According to the documentation it has release semantics. So if you would have STLR store, you would get:
[StoreStore][LoadStore]
X=r1
Whereby X
is memory and r1
is some register.
The problem is that a release store and acquire load, fails to provide sequential consistency:
[StoreStore][LoadStore]
X=r1
r2=Y
[LoadLoad][LoadStore]
In the above case it is allowed that the X=r1 and r2=Y get reordered. To make this sequential consistent, a [StoreLoad] needs to be added:
[StoreStore][LoadStore]
X=r1
[StoreLoad]
r2=Y
[LoadLoad][LoadStore]
And you normally do this in the store because loads are more frequent.
On the X86 plain stores are release stores and plain loads are acquire loads.
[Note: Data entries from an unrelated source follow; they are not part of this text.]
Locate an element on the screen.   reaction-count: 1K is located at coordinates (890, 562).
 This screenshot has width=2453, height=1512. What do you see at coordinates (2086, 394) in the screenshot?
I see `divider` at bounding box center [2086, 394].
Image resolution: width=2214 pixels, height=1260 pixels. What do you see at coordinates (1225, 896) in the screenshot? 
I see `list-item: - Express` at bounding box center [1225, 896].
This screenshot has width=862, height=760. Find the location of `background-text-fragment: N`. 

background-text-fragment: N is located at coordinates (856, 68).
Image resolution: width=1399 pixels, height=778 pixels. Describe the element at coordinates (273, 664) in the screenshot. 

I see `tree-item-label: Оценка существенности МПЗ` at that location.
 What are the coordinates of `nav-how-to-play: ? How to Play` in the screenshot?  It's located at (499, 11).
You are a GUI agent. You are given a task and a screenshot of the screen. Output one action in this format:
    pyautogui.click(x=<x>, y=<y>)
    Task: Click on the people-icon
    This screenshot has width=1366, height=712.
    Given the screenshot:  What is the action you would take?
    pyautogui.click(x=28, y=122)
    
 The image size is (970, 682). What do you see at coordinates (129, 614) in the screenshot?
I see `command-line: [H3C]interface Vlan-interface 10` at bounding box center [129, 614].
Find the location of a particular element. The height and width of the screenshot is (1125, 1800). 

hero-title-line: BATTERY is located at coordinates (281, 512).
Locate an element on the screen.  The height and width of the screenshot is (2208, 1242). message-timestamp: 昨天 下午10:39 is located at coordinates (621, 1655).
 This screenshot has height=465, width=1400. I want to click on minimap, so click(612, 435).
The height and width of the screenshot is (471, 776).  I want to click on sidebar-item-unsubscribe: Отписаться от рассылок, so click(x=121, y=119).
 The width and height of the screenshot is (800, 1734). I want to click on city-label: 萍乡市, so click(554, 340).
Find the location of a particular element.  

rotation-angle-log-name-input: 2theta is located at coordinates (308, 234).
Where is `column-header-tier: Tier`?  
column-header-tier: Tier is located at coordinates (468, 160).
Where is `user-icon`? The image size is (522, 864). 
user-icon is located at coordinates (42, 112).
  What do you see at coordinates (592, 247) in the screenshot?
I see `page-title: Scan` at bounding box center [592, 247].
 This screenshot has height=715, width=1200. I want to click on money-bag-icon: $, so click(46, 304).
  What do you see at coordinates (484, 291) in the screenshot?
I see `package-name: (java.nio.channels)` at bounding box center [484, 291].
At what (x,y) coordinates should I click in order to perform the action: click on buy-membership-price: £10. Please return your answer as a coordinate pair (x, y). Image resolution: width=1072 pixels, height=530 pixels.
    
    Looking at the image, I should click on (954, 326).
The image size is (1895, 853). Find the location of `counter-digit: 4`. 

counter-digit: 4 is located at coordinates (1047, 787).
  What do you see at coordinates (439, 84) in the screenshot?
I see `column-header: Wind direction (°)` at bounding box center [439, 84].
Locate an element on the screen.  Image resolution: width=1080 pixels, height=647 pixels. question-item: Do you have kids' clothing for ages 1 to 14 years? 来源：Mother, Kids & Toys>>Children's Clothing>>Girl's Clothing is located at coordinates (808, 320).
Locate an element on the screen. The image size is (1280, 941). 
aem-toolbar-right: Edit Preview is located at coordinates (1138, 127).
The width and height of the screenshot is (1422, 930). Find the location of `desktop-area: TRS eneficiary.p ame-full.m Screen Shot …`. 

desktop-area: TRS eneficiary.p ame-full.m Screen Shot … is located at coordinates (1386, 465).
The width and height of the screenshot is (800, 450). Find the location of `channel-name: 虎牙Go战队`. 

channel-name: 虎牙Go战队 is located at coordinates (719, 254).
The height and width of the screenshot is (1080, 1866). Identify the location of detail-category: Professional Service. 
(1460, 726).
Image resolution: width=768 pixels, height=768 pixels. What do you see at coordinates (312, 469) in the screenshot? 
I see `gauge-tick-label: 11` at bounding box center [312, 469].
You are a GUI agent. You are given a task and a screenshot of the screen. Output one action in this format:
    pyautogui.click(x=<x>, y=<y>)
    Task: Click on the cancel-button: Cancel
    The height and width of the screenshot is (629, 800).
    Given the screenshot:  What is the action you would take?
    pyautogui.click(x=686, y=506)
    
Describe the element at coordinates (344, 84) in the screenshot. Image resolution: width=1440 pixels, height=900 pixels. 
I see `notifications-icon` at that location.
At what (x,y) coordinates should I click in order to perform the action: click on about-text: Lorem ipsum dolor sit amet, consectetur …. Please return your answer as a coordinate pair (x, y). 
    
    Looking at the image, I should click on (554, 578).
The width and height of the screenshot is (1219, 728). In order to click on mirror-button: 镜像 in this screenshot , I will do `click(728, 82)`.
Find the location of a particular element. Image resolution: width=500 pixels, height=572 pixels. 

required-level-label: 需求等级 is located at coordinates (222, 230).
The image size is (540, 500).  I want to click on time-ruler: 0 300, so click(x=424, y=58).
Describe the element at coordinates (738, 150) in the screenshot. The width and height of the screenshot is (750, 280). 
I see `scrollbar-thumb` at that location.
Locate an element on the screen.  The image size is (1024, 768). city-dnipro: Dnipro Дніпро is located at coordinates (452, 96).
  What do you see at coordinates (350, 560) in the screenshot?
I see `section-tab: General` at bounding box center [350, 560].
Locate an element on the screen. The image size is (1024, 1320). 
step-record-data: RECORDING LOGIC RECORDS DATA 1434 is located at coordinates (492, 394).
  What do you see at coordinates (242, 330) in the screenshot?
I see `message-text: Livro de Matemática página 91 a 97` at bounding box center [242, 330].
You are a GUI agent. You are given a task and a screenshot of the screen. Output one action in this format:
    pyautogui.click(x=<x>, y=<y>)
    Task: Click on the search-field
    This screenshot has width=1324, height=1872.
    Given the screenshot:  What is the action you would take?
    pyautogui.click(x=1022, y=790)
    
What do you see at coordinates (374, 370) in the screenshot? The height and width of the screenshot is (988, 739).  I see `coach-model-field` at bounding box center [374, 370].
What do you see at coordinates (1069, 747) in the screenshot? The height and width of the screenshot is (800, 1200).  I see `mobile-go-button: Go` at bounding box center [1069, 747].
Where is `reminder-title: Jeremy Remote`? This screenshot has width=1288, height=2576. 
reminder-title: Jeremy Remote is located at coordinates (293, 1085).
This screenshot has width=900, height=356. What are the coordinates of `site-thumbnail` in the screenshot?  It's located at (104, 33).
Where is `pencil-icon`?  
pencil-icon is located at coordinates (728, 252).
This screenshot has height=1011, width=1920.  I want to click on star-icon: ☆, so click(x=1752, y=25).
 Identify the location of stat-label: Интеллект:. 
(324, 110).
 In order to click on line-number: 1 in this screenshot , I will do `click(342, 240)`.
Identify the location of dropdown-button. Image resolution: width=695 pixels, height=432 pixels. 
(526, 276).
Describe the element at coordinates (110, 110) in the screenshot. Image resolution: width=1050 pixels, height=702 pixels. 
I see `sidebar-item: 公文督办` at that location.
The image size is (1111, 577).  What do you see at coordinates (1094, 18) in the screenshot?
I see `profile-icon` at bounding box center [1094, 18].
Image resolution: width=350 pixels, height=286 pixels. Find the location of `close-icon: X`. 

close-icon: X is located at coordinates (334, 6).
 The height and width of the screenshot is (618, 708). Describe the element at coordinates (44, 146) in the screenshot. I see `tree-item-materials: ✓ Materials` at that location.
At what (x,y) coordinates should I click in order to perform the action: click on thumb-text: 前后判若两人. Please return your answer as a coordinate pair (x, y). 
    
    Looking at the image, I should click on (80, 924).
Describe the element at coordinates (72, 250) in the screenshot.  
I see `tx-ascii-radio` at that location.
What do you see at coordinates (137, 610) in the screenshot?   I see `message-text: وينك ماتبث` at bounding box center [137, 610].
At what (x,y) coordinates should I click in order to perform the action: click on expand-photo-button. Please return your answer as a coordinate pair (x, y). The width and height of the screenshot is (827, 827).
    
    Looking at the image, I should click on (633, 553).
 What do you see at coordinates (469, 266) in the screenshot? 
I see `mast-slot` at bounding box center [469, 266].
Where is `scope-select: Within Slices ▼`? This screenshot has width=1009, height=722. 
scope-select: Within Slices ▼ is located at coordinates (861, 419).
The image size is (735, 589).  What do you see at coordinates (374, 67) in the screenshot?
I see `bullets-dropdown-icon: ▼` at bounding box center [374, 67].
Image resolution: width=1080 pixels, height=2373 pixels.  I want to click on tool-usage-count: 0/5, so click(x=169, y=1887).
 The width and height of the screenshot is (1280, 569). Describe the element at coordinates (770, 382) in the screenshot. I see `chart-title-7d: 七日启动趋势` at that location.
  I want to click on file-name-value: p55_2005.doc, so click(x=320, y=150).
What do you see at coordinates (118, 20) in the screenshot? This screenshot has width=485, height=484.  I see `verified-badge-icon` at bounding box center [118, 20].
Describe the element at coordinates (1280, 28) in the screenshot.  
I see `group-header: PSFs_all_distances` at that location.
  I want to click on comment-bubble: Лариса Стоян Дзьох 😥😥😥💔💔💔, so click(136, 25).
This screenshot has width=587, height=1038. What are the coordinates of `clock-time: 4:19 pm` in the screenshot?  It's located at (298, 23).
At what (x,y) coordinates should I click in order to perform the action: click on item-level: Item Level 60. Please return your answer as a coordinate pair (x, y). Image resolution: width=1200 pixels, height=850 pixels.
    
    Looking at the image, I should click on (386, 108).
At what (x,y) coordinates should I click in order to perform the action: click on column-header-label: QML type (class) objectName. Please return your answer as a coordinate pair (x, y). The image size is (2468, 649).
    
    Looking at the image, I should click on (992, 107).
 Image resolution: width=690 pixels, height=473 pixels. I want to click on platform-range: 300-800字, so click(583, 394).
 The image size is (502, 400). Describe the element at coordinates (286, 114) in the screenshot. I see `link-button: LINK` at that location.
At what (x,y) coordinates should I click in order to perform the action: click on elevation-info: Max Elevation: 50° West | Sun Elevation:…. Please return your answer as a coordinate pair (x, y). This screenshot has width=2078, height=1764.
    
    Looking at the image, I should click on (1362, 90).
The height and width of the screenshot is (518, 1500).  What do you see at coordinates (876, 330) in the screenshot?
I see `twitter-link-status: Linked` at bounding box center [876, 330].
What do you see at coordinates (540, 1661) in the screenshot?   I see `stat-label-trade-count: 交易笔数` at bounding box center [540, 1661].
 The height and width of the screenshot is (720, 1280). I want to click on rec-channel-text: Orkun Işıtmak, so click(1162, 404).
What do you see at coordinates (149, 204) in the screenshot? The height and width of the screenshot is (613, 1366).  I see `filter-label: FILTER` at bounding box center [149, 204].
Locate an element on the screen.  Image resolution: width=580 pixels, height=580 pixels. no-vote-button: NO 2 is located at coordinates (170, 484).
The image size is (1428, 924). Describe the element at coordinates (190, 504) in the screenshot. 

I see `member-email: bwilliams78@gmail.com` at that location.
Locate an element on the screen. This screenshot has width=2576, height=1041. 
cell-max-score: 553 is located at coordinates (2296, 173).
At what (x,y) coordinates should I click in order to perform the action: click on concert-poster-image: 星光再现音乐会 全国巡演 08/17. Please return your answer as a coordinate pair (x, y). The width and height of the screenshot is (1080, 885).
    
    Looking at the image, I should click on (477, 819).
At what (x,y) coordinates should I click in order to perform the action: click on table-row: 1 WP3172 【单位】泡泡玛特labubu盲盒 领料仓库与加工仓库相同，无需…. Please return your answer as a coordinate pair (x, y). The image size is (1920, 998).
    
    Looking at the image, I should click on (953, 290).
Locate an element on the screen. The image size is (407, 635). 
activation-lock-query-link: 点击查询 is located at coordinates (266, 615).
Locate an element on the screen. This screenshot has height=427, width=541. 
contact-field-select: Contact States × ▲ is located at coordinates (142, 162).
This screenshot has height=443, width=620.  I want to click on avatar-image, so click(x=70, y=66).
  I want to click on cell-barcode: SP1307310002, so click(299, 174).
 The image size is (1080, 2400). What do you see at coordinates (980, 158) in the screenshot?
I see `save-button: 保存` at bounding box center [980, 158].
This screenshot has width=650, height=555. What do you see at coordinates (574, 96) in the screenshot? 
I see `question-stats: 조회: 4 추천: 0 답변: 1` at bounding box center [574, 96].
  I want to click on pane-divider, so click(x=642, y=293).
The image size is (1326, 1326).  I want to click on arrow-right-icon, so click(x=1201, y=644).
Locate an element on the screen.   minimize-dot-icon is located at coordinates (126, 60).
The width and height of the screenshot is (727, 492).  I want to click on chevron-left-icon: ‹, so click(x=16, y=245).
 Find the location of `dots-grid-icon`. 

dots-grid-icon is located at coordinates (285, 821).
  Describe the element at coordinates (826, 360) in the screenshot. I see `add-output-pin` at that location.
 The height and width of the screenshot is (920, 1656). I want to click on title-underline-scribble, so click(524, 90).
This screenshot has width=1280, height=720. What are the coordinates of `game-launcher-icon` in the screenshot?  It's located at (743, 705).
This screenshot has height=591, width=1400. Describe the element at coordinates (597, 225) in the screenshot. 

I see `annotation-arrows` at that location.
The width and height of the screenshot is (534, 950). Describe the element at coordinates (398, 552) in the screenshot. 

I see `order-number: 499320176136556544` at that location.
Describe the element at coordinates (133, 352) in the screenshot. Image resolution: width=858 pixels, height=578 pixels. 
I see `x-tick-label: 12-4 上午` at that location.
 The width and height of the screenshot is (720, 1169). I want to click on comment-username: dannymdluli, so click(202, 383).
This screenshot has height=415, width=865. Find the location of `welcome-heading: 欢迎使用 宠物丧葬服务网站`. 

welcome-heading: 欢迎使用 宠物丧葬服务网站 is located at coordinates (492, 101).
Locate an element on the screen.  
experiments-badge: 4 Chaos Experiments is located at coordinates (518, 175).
And the [StoreLoad] can be implemented by an MFENCE or using LOCK ADDL %(RSP),0
as is done in Hotspot JVM.
When looking at the ARM documentation, it seems that a LDAR has acquire semantics; so that would be [LoadLoad][LoadStore].
But the semantics of the STLR are vague. When I compile a C++ atomic using memory_order_seq_cst, there is just a STLR; there is no DMB. So it seems that the STLR has much stronger memory ordering guarantees than release store. To me it seems that on a fences level a STLR is equivalent to:
[StoreStore][LoadStore]
X=r1
[StoreLoad]
Could someone shed some light on this?